§ PARTS OF THE EXERCISE:
- 1) In the Brookfield Renewable report, what revenue did the group record for the period ended March 31, 2020?
- 2) Please continue the Brookfield Renewable report from the point where it ends.

§ SELECTED TEXT:
= = = =
Brookfield Renewable Partners L.P.
A Defensive Business model with a Decent Business Prospect: Brookfield Renewable Partners L.P. (TSX: BEP.UN) is a renewable power company with an installed capacity of 19,000 MW. Brookfield Renewable is a pure-play renewable power company with its portfolio consisting of hydro, solar, wind, distributed generation and storage capacity.
The Company reported a quarterly distribution of US$ 0.5425 per LP Unit, payable on June 30, 2020. The Company maintained favorable liquidity level and reported US$ 3 billion of total liquidity available to support short-term working capital requirements to continue its operations. The Company further targets a sustainable distribution with an average growth of 5% to 9% annually.
Q1FY20 Financial Highlights: For the period ended March 31, 2020, the group’s revenue stood at US$ 792 million, as compared to US$ 825 million in pcp. The decline was due to lower power prices in North America. The Company reported a long-term average generation of 14,151 GWh, as compared to 13,493 GWh in Q1FY19. Net income stood at US$ 120 million, as compared to US$ 153 million, primarily due to an increase in direct operating costs and depreciation, partially supported by lower interest expense and income tax. The Company exited the quarter with cash and cash equivalents of US$ 294 million and total assets of US$ 32,663 million. Funds from operations stood at US$ 217 million, as compared to US$ 227 in pcp.
Q1FY20 Income Statement Highlight (Source: Company Reports)
Valuation Methodology: Price/CF based Relative Valuation
Note: All forecasted figures and peers have been taken from Thomson Reuters, NTM-Next Twelve Months
Stock Recommendation: The stock remained resilient over the last one year and generated ~59% return, while broader markets remained negative. The Company offers renewable power and has a diversified clientele primarily from public enterprises and esteemed private enterprise which ensures downside protection and safeguarding the Company’s cash flows. The power sector categorized under the ‘essential services’ which makes it a recession-free business. Investors choose these categories of businesses to protect their portfolio. The stock offers an attractive dividend yield ratio of 4.546% on an annualized basis, which is impressive looking at the current interest-rate scenario. We have valued the stock using Price to Cash-flow based relative valuation approach and taken peers like TransAlta Renewables Inc (TSX: RNW), Hydro One Ltd (TSX: H), TerraForm Power Inc (NYSE: TERP) etc. and arrived at a target price offering a double-digit upside potential (in % terms). Hence, we recommend a ‘Buy’ rating on the stock at the current market price of CAD 66.87 as on May 7, 2020.
= = = =
§ SUPPLIED DATA:

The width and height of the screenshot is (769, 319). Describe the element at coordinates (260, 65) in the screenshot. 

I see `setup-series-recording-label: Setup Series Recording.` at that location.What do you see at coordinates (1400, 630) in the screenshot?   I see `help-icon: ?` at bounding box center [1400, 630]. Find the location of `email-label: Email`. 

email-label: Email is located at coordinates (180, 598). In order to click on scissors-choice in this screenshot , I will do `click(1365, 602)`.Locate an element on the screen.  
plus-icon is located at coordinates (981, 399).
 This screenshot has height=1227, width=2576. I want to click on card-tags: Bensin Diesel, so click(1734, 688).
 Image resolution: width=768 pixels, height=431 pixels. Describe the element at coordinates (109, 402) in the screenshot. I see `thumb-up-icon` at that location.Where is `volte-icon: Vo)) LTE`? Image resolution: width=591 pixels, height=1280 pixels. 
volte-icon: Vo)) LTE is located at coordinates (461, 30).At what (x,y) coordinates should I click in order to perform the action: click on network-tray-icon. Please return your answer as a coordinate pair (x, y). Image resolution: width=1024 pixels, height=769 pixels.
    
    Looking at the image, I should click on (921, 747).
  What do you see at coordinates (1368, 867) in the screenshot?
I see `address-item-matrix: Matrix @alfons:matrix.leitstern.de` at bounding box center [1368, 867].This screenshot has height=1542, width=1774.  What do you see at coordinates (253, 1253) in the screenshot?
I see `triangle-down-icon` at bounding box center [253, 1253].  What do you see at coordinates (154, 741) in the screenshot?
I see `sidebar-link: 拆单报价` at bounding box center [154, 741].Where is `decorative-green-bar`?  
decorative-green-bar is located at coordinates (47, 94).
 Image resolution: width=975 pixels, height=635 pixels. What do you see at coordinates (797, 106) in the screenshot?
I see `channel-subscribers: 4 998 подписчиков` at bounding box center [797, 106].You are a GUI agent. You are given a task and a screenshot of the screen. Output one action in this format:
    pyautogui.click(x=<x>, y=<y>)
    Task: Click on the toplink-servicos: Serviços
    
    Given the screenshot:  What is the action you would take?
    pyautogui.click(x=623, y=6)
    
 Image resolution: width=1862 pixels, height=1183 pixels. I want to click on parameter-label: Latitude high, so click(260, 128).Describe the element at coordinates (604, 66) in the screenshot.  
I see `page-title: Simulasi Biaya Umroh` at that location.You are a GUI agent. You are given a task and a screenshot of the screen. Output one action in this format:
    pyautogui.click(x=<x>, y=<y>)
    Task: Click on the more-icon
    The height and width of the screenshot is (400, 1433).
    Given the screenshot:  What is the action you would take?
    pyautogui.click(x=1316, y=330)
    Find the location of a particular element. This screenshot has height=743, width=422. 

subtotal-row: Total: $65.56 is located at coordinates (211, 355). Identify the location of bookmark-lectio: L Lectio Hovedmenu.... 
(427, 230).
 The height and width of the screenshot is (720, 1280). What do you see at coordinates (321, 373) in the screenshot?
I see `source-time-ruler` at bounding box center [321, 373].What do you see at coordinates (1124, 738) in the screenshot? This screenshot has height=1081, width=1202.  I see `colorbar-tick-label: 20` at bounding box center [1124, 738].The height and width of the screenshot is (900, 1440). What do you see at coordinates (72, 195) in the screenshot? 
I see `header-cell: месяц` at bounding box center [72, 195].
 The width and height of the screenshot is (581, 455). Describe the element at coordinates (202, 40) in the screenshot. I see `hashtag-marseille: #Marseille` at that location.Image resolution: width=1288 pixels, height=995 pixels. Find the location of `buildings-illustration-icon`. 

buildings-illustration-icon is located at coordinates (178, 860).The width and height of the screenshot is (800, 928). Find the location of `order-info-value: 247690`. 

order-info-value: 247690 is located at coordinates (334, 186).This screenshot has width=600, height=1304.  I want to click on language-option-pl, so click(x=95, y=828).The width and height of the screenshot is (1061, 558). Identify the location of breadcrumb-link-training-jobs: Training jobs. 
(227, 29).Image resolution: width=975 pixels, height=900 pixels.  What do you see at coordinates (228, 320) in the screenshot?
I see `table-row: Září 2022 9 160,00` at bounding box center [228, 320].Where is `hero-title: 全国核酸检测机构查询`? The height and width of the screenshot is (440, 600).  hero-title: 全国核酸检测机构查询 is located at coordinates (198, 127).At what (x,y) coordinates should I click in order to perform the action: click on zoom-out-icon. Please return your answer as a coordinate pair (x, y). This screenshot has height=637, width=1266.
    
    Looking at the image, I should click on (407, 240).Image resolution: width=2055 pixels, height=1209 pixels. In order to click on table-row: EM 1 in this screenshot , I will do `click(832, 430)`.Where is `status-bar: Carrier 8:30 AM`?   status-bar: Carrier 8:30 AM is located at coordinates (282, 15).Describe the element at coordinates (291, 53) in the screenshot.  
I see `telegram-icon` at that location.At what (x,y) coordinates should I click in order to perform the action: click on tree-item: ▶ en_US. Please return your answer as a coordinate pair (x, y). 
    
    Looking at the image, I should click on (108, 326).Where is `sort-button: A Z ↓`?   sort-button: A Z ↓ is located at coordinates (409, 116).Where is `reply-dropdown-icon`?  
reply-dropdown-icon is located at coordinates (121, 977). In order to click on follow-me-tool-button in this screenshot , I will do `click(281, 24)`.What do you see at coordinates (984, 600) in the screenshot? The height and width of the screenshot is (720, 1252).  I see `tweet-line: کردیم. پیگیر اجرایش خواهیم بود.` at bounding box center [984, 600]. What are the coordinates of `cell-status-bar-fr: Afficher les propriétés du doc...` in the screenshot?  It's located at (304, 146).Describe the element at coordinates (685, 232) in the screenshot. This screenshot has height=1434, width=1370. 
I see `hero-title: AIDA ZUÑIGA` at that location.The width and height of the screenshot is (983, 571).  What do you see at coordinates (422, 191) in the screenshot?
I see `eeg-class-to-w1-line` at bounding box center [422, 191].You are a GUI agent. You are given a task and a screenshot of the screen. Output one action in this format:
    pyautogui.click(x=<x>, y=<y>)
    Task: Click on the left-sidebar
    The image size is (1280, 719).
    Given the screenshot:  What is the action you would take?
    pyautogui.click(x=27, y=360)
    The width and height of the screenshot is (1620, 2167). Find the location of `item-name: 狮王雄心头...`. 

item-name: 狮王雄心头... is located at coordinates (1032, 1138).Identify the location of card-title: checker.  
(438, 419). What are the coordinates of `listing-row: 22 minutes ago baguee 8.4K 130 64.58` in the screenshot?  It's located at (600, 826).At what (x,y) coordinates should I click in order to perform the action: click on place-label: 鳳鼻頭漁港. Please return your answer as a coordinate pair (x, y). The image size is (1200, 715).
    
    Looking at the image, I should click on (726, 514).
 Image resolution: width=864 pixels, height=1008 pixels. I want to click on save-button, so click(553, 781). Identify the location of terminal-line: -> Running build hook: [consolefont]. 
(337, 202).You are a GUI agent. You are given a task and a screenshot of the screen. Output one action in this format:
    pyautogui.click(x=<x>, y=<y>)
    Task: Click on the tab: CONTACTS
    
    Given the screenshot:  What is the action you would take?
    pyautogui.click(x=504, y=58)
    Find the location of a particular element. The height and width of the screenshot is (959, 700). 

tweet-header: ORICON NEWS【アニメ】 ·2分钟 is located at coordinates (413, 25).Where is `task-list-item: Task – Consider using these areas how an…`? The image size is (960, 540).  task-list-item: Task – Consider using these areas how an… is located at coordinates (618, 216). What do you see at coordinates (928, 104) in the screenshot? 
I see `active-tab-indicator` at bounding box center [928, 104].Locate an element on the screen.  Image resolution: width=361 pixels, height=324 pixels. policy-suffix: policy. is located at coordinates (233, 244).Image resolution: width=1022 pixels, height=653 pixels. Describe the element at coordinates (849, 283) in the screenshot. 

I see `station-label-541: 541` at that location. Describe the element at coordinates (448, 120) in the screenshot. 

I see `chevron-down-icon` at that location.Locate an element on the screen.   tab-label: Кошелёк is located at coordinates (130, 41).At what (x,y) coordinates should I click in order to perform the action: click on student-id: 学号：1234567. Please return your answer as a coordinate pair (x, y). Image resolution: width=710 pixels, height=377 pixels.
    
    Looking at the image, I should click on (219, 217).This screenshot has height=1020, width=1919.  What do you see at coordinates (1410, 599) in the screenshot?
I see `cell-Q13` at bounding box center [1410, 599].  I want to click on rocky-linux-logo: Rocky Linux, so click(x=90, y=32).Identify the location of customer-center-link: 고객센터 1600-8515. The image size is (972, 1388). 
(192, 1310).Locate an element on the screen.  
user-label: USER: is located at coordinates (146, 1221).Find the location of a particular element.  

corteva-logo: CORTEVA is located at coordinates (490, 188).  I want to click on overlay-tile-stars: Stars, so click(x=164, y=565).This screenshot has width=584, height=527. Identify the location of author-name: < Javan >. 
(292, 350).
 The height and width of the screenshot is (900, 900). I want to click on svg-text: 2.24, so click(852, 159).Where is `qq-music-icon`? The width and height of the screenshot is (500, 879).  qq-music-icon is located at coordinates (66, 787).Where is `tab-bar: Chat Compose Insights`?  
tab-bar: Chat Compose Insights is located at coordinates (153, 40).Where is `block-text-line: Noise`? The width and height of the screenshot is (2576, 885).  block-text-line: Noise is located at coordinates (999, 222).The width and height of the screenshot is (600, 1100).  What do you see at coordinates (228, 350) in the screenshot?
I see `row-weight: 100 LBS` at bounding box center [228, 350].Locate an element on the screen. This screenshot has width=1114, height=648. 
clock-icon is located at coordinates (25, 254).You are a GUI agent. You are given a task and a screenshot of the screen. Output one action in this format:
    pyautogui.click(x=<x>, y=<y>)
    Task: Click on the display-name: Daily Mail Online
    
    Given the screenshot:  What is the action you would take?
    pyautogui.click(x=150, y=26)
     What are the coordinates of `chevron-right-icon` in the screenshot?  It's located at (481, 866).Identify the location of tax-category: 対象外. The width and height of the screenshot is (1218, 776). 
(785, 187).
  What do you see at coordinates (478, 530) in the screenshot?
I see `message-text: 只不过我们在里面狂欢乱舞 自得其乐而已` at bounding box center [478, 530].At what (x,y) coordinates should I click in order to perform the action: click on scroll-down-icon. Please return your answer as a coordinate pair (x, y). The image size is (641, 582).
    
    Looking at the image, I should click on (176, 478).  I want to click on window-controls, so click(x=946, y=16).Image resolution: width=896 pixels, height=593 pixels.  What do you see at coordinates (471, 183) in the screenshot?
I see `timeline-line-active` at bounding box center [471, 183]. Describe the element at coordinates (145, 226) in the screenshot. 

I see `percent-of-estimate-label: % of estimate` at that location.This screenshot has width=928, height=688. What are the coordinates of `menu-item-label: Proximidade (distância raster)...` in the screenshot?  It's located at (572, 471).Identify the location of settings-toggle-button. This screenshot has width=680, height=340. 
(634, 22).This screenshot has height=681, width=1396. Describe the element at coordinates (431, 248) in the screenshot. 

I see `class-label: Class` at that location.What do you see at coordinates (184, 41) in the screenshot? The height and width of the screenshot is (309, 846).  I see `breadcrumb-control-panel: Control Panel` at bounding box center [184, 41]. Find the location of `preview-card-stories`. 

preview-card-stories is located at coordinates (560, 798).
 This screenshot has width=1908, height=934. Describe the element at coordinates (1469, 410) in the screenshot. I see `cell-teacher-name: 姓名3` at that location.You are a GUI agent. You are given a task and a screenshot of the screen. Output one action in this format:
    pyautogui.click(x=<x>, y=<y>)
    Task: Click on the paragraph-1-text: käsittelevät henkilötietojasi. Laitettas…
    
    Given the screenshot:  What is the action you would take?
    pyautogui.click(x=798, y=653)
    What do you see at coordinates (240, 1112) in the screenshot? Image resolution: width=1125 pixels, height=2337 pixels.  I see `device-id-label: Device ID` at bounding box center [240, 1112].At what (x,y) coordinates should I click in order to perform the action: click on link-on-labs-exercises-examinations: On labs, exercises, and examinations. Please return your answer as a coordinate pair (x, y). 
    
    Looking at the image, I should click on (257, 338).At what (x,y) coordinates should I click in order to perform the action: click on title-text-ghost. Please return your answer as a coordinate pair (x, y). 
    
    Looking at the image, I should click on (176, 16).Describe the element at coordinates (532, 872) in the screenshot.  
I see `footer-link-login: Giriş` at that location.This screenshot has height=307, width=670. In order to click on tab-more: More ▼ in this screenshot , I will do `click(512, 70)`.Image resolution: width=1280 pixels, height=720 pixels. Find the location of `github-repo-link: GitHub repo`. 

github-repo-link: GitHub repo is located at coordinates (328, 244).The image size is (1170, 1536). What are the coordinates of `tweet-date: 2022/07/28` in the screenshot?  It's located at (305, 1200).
= = = =
§ ANSWERS BY ITEM:
- 1) US$ 792 million

- 2)
BEP One-Year Daily Price Chart (Source: Thomson Reuters)
goeasy Ltd
Consumer Loan growth Lead to Improve Business-prospect: goeasy Ltd (TSX: GSY) provides lending and leasing services to non-prime Canadians through its easy home and easy financial business segments.
The group has declared a quarterly dividend of CAD 0.45 per share payable on July 10, 2020. During the First quarter of FY20, the Company repurchased 204,150 common shares at a price consideration of CAD 48.98.
Q1FY20 Financial Highlights: For the period ended March 2020, GSY came up with a decent number and posted revenue of CAD 167.20 million, reflecting a stellar 19.5% y-o-y growth, amidst the global slowdown on account of COVID 19 pandemic. The growth was aided by a strong momentum from interest income and commission earned, partly offset by lower lease revenue numbers. The business reported robust growth in gross consumer loans receivable and in the easy financial segment’s revenue. Operating income stood higher at CAD 44.22 million, as compared to CAD 38.81 million in pcp. The increase was primarily attributed to lower depreciation and amortization expense., while higher Salaries and benefits, Bad debts remained a drag. Net income for the first quarter of FY20 soared 20.3% on y-o-y basis to CAD 21.98 million.
Stock Recommendation: The stock of GSY has corrected ~28% in the last one year and currently trading near the lower band of its 52-week trading range of CAD 80.62 and CAD 21.08. The Company has remained as a consistent performer with 40th successive quarter of same-store sales growth and with a history of paying a dividend for the last 16 years. The Company has taken a prudent measure of focusing on digital lending capabilities on the backdrop of the shutdown of stores. The Company remain fully functional during the pandemic and operating with its full workforce, which is commendable. We believe, the operating performance of the Company to improve, aided by retail credit growth due to the current slowdown in the industry. The stock is currently trading above its 20 days simple moving average (SMA)of CAD 38.93. The stock is currently trading at a forward PE multiple of 6.1x, which is well below the industry average of 10.6x. Hence, we recommend a ‘Speculative Buy’ rating on the stock at the current market price of CAD 45.35 as on May 7, 2020.